Search code examples
tensorflowclassificationmulticlass-classification

How to train on 70k images using Tensorflow


I am new to tensorflow and machine learning. I have a training set of 55k images which are divided into 40 different categories. Some categories have ~2000 images while others have ~20k images. Each image is 1080x1440 in resolution.

I am retraining these images using tensorflow inceptionV3 Imagenet but the results that I am getting are not good. The program is not able to classify the images properly. The accuracy of the expected label is very low in all most all the images of the test set.

For retraining, my command is -

python retrain.py --image_dir=train_images --how_many_training_steps=4000 --output_graph=output_graph.pb --output_labels=output_labels.txt --bottleneck_dir=bottlenecks --saved_model_dir=saved_models

I am not using other parameters like scaling, crop, test batch size, validation batch size etc as I am not familiar on how to use them.

For labeling, my command is -

python label_image.py --graph=output_graph.pb --labels=output_labels.txt  --input_layer=Placeholder --output_layer=final_result --image=51.jpg

Can someone help me on how to use these input parameters for the best results?

Thanks in advance!


Solution

  • This question is super broad but a couple of things.
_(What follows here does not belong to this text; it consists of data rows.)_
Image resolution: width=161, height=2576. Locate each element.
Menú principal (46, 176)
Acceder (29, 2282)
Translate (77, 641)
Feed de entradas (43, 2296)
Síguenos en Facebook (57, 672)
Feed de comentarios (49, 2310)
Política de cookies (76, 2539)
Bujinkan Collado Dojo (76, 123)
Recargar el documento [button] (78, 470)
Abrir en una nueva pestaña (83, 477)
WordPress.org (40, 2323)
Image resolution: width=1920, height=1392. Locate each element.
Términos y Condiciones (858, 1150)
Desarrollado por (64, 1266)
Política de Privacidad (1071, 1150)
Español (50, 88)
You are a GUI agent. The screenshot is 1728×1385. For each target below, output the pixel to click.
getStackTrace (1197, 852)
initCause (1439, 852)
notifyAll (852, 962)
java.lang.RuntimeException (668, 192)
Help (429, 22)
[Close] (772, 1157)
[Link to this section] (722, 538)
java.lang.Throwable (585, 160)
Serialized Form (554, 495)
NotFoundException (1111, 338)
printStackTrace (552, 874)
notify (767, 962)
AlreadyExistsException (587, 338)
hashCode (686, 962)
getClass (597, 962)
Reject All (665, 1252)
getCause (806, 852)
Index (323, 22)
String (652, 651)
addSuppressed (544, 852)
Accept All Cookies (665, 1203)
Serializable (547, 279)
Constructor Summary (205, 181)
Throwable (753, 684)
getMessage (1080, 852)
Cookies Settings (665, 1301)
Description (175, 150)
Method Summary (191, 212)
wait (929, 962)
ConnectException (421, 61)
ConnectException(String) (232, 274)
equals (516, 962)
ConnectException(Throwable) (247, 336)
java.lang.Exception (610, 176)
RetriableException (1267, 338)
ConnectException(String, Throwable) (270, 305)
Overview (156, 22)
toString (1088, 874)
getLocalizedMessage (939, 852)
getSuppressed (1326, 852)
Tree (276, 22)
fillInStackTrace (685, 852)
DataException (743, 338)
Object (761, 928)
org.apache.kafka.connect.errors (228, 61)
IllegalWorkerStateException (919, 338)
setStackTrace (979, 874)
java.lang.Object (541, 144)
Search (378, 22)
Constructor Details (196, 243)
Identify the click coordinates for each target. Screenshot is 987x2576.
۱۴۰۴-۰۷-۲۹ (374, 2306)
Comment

    1. I'd suggest using Keras with the TensorFlow backend as the abstraction makes it easier to understand what is going on. There's also a ton of examples that you can find when using the Keras framework.

    2. Keras has some utility classes that help with loading large amounts of data that won't fit into memory. With many classes to predict using the default ImageDataGenerator may be impractical because ImageDataGenerator gets the label from the directory in which the image file resides. (Meaning with 50 classes you need a train data folder with 50 child folders as well as test data folders with 50 child folders. Then duplicates of these if you're doing cross validation.)

    More info here:

    https://blog.keras.io/building-powerful-image-classification-models-using-very-little-data.html

    1. If you don't make folders then you need to make your own generator that loads files and also returns the label of those files.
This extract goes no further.